His naked chest was pressed against my back while the rest of him was clothed, both of us tangled up in his luxurious sheets. Madeline was lying along the foot of the bed, her head tipped facedown over the side of the mattress. Dorian’s gin-cooled breath flowed from his tiny nostrils onto my cheek like an intoxicating gas. I lifted my hand from his. Once, I would have wished it to remain there forever. Now, he felt too warm, as if under his skin his blood was blazing through his veins at a temperature that burned me. With my own cold fingers, I painstakingly removed his limb from around my body and slid away from him, edging toward the side of the rumpled bed.

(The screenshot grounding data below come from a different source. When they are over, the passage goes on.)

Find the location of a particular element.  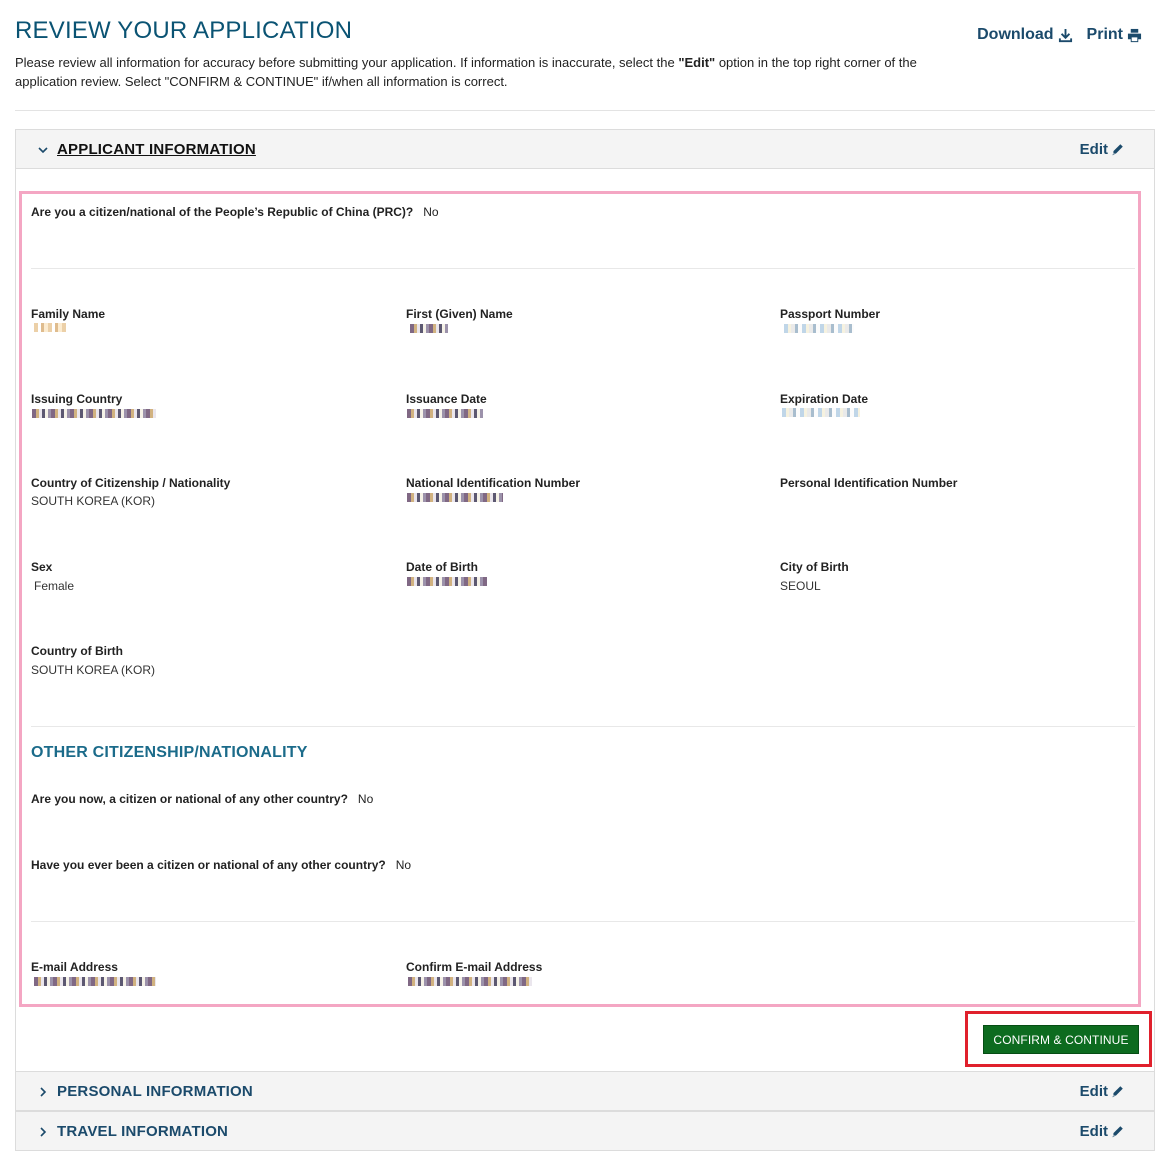

email-label: E-mail Address is located at coordinates (74, 967).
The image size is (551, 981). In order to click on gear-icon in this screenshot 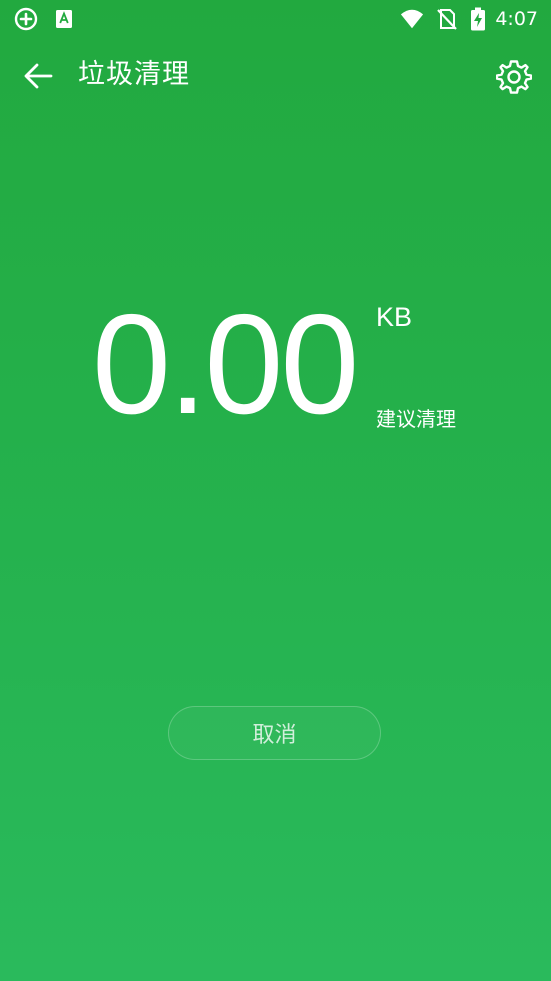, I will do `click(514, 76)`.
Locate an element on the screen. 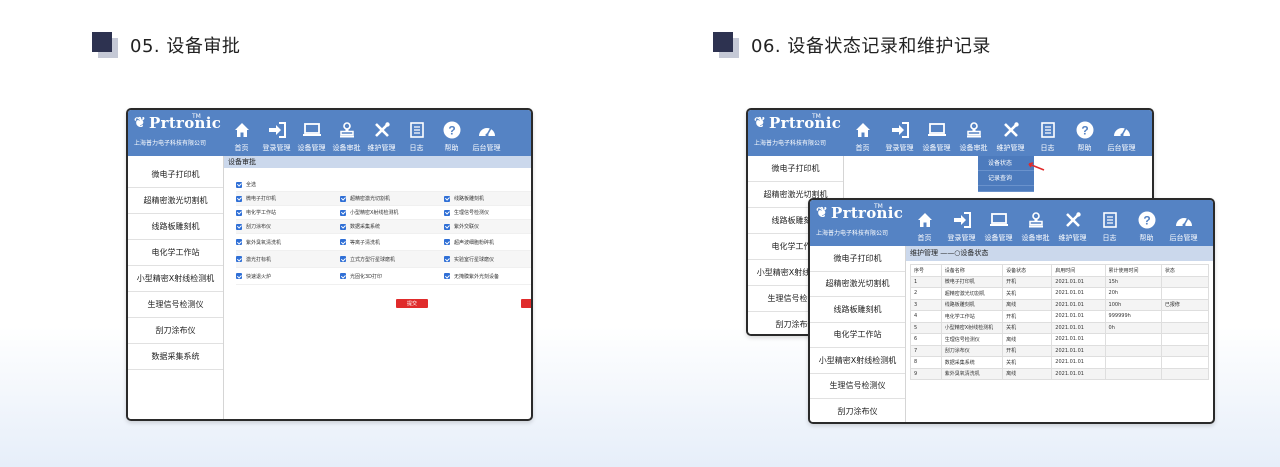 This screenshot has width=1280, height=467. device-checkbox: 快速退火炉 is located at coordinates (288, 276).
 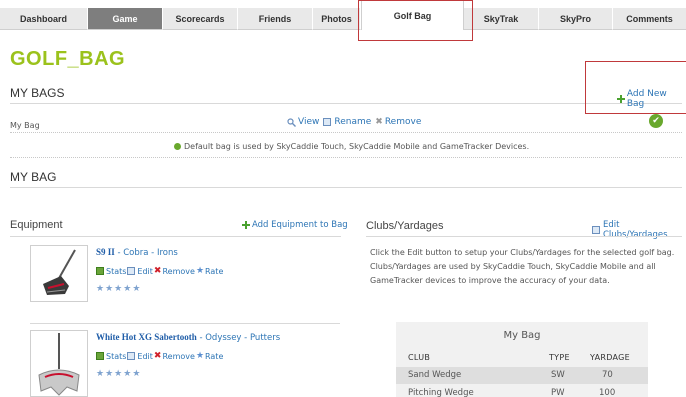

In the sudden absence of my body, Dorian extended his arm across the bed — eyes shut, like he was looking for something in his dream — then, finding a pillow, drew it toward his broad, smooth chest, and wrapped himself around it like an infant. He licked his lips, and was suddenly at rest again. The bed creaked as I sat up and stretched my legs toward the floor. I checked for my wallet in my back pocket, then stood up and shuffled through a wreckage of storm-tossed clothes. Despite Dorian’s having settled several weeks ago in New York, a rakish pile of suitcases — half-ransacked, a hopeless tangle of socks and spilled sleeves — gave the appearance that he had only yesterday tornadoed off the plane from Paris.

His clothes were all designer — you could tell, even from afar — yet, unlike the piles that formed in the fashion closet at Régine , they were layered with soft carelessness. Everything he owned had adopted from him that quality of aristocratic ease, rumpled and unstarched yet still possessing an intrinsic appreciation of its value.